## [Work required]
Print the records below from the first line through the line containing "You are a computer-use agent. The image size is (1332, 896).", both included, word for word.

## [Records]
┌────────

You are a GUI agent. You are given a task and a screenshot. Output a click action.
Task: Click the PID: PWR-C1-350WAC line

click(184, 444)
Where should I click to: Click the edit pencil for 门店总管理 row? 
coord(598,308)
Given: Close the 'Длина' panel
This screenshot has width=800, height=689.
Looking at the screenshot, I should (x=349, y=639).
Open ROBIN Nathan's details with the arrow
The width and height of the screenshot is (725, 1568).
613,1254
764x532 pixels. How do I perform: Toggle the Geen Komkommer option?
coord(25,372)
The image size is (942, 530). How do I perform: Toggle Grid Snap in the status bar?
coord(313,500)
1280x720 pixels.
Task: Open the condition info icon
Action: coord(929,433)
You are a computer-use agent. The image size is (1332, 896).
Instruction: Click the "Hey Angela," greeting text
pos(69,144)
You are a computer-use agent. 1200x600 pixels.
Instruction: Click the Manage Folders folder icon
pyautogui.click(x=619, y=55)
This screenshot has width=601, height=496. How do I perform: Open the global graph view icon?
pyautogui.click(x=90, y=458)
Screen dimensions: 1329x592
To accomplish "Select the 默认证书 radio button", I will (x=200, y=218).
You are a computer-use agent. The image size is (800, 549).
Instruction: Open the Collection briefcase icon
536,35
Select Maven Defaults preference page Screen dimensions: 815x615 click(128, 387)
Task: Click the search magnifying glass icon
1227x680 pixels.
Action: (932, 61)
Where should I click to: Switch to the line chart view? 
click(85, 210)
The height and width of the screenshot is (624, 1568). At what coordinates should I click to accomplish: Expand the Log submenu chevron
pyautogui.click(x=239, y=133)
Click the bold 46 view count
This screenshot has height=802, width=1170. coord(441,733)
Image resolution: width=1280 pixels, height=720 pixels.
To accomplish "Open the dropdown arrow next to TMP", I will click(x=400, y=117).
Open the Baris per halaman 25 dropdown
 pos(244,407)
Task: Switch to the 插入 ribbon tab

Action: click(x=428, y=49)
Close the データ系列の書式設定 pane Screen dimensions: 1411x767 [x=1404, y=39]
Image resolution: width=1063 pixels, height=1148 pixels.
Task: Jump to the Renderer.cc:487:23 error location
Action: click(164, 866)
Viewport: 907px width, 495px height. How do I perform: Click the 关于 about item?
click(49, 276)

└────────

## [Written answer]
You are a GUI agent. You are given a task and a screenshot. Output a click action.
Task: Click the PID: PWR-C1-350WAC line

click(184, 444)
Where should I click to: Click the edit pencil for 门店总管理 row? 
coord(598,308)
Given: Close the 'Длина' panel
This screenshot has width=800, height=689.
Looking at the screenshot, I should (x=349, y=639).
Open ROBIN Nathan's details with the arrow
The width and height of the screenshot is (725, 1568).
613,1254
764x532 pixels. How do I perform: Toggle the Geen Komkommer option?
coord(25,372)
The image size is (942, 530). How do I perform: Toggle Grid Snap in the status bar?
coord(313,500)
1280x720 pixels.
Task: Open the condition info icon
Action: coord(929,433)
You are a computer-use agent. The image size is (1332, 896).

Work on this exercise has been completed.